## LATIHAN 1
Tuliskan ulang baris-baris data mulai dari baris yang memuat "2-Lane Slides (445, 1428)" hingga akhir data, kedua ujungnya ikut disertakan. Gambar tidak perlu dimasukkan ke dalam jawaban.

***** TEKS BACAAN

Kira-kira pada waktu itu, orang-tua kami berpisah, maka saya dan Ibu membangun sebuah rumah trailer dan mulai merintis bersama-sama. Lalu timbul Depresi Besar di Amerika Serikat. Melanjutkan kegiatan sebagai perintis merupakan tantangan yang cukup besar, namun kami bertekad untuk tidak berhenti. Kami menukar lektur Alkitab dengan ayam, telur, dan hasil kebun, serta barang-barang seperti baterai tua dan rongsokan aluminium. Baterai dan aluminium itu kami jual untuk membeli bensin dan menutupi pengeluaran lainnya. Saya juga belajar melumasi mobil dan mengganti oli untuk menghemat uang. Kami melihat bahwa Yehuwa, selaras dengan janji-Nya, membuka jalan untuk membantu kami mengatasi rintangan.​—Matius 6:​33.

Bertugas Sebagai Utusan Injil

Pada tahun 1946, saya diundang mengikuti kelas ketujuh Sekolah Alkitab Gilead Menara Pengawal, yang berlokasi di dekat South Lansing, New York. Pada waktu itu, saya dan Ibu telah merintis bersama selama lebih dari 15 tahun, namun ia tidak pernah berniat mencegah saya menerima pelatihan untuk kegiatan utusan injil. Jadi, ia mendukung saya untuk menerima hak istimewa mengikuti Sekolah Gilead. Setelah lulus, Martha Hess dari Peoria, Illinois, menjadi rekan saya. Kami, bersama dua saudari lain, ditugaskan ke Cleveland, Ohio, selama setahun sambil menunggu tugas ke luar negeri.

**********
***** DATA YANG DITAMPILKAN

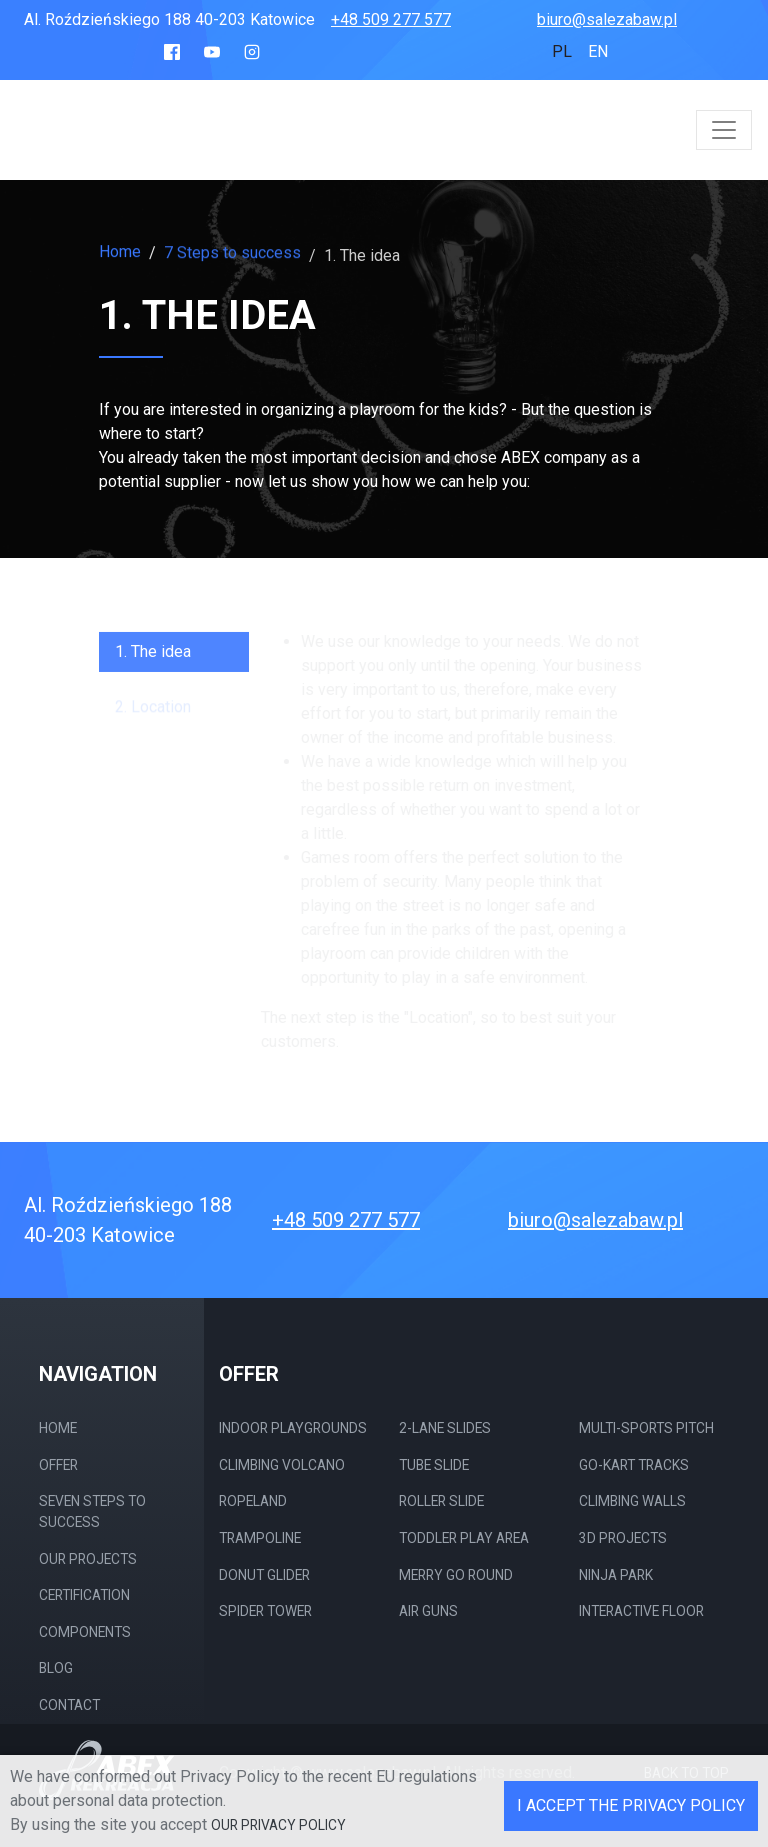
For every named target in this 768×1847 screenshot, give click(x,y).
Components (85, 1632)
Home (120, 252)
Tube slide (434, 1465)
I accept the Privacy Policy (631, 1805)
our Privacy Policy (278, 1825)
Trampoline (260, 1538)
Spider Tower (265, 1611)
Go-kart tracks (634, 1465)
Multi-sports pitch (646, 1428)
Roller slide (441, 1501)
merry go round (456, 1575)
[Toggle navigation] (724, 130)
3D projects (623, 1538)
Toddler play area (464, 1538)
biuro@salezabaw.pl (607, 19)
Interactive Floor (641, 1611)
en (598, 51)
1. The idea (153, 661)
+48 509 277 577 (391, 19)
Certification (84, 1595)
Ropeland (253, 1501)
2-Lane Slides (445, 1428)
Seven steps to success (92, 1511)
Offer (58, 1465)
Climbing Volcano (282, 1465)
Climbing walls (632, 1501)
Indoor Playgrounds (293, 1428)
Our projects (88, 1559)
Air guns (428, 1611)
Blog (56, 1668)
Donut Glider (264, 1575)
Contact (69, 1705)
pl (562, 51)
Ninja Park (616, 1575)
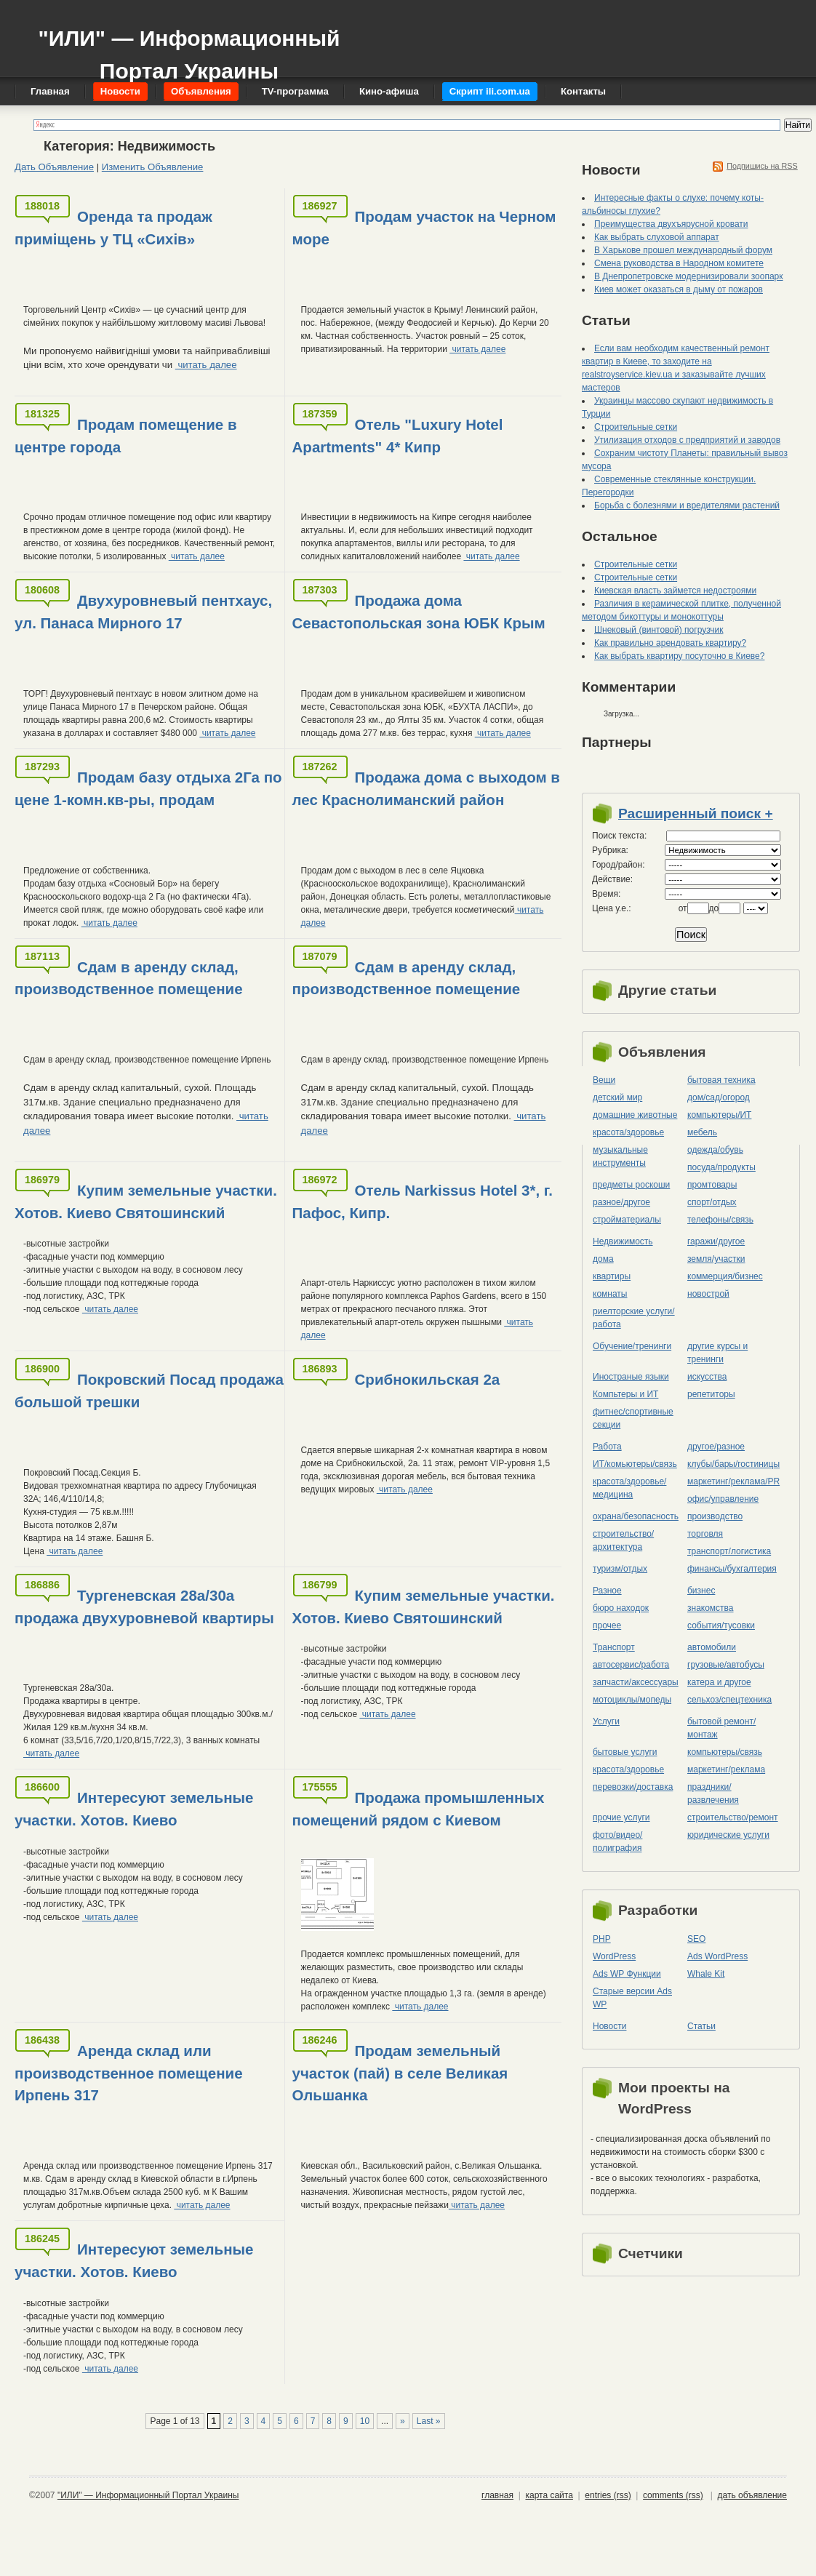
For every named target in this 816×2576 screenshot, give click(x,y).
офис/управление (723, 1499)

**********

## LATIHAN 2
Menurut teks bacaan, ke kota mana penulis dan Martha Hess ditugaskan selama setahun sambil menunggu tugas ke luar negeri?

## HASIL TUGAS 1
2-Lane Slides (445, 1428)
Seven steps to success (92, 1511)
Offer (58, 1465)
Climbing Volcano (282, 1465)
Climbing walls (632, 1501)
Indoor Playgrounds (293, 1428)
Our projects (88, 1559)
Air guns (428, 1611)
Blog (56, 1668)
Donut Glider (264, 1575)
Contact (69, 1705)
pl (562, 51)
Ninja Park (616, 1575)
For every named target in this 816×2576 screenshot, give click(x,y).
офис/управление (723, 1499)

## HASIL TUGAS 2
Ke Cleveland, Ohio.